Records supplied Block Start

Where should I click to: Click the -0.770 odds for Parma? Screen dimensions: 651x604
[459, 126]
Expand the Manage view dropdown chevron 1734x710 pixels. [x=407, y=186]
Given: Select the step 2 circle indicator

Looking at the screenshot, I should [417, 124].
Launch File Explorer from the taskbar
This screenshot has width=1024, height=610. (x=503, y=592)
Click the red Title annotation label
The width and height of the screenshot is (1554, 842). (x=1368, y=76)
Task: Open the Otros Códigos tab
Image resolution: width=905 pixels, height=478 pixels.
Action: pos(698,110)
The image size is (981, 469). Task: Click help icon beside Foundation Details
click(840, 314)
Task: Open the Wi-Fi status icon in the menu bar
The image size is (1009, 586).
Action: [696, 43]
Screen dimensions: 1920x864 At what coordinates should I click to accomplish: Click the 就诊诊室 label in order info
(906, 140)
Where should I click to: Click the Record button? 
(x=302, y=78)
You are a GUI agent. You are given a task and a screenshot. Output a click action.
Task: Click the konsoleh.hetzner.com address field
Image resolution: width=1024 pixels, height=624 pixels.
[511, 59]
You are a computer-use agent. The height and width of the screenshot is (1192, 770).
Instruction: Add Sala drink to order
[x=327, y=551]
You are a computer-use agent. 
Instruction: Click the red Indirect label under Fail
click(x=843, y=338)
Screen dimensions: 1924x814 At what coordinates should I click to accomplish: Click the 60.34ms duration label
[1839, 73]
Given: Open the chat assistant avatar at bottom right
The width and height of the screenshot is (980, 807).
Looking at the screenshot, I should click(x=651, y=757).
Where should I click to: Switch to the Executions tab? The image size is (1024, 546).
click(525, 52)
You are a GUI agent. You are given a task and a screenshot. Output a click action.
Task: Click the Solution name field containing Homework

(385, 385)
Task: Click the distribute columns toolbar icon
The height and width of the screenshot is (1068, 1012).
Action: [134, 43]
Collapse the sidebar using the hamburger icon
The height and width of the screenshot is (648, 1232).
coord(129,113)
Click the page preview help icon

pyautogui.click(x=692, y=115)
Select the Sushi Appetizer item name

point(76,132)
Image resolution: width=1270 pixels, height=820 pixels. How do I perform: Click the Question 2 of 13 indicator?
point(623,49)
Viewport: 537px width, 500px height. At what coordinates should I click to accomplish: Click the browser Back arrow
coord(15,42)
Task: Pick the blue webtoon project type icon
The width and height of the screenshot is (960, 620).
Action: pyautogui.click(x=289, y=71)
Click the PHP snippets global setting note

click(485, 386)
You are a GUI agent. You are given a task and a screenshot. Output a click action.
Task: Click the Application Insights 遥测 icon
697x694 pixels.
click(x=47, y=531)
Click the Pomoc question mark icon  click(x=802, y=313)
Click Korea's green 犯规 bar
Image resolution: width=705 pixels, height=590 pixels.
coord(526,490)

Records supplied Block End

*What you will do*:
The data above is to be given again, with every line exact.

*Answer space*:
Where should I click to: Click the -0.770 odds for Parma? Screen dimensions: 651x604
[459, 126]
Expand the Manage view dropdown chevron 1734x710 pixels. [x=407, y=186]
Given: Select the step 2 circle indicator

Looking at the screenshot, I should [417, 124].
Launch File Explorer from the taskbar
This screenshot has width=1024, height=610. (x=503, y=592)
Click the red Title annotation label
The width and height of the screenshot is (1554, 842). (x=1368, y=76)
Task: Open the Otros Códigos tab
Image resolution: width=905 pixels, height=478 pixels.
Action: pos(698,110)
The image size is (981, 469). Task: Click help icon beside Foundation Details
click(840, 314)
Task: Open the Wi-Fi status icon in the menu bar
The image size is (1009, 586).
Action: [696, 43]
Screen dimensions: 1920x864 At what coordinates should I click to accomplish: Click the 就诊诊室 label in order info
(906, 140)
Where should I click to: Click the Record button? 
(x=302, y=78)
You are a GUI agent. You are given a task and a screenshot. Output a click action.
Task: Click the konsoleh.hetzner.com address field
Image resolution: width=1024 pixels, height=624 pixels.
[511, 59]
You are a computer-use agent. The height and width of the screenshot is (1192, 770).
Instruction: Add Sala drink to order
[x=327, y=551]
You are a computer-use agent. 
Instruction: Click the red Indirect label under Fail
click(x=843, y=338)
Screen dimensions: 1924x814 At what coordinates should I click to accomplish: Click the 60.34ms duration label
[1839, 73]
Given: Open the chat assistant avatar at bottom right
The width and height of the screenshot is (980, 807).
Looking at the screenshot, I should click(x=651, y=757).
Where should I click to: Switch to the Executions tab? The image size is (1024, 546).
click(525, 52)
You are a GUI agent. You are given a task and a screenshot. Output a click action.
Task: Click the Solution name field containing Homework

(385, 385)
Task: Click the distribute columns toolbar icon
The height and width of the screenshot is (1068, 1012).
Action: [134, 43]
Collapse the sidebar using the hamburger icon
The height and width of the screenshot is (648, 1232).
coord(129,113)
Click the page preview help icon

pyautogui.click(x=692, y=115)
Select the Sushi Appetizer item name

point(76,132)
Image resolution: width=1270 pixels, height=820 pixels. How do I perform: Click the Question 2 of 13 indicator?
point(623,49)
Viewport: 537px width, 500px height. At what coordinates should I click to accomplish: Click the browser Back arrow
coord(15,42)
Task: Pick the blue webtoon project type icon
The width and height of the screenshot is (960, 620).
Action: pyautogui.click(x=289, y=71)
Click the PHP snippets global setting note

click(485, 386)
You are a GUI agent. You are given a task and a screenshot. Output a click action.
Task: Click the Application Insights 遥测 icon
697x694 pixels.
click(x=47, y=531)
Click the Pomoc question mark icon  click(x=802, y=313)
Click Korea's green 犯规 bar
Image resolution: width=705 pixels, height=590 pixels.
coord(526,490)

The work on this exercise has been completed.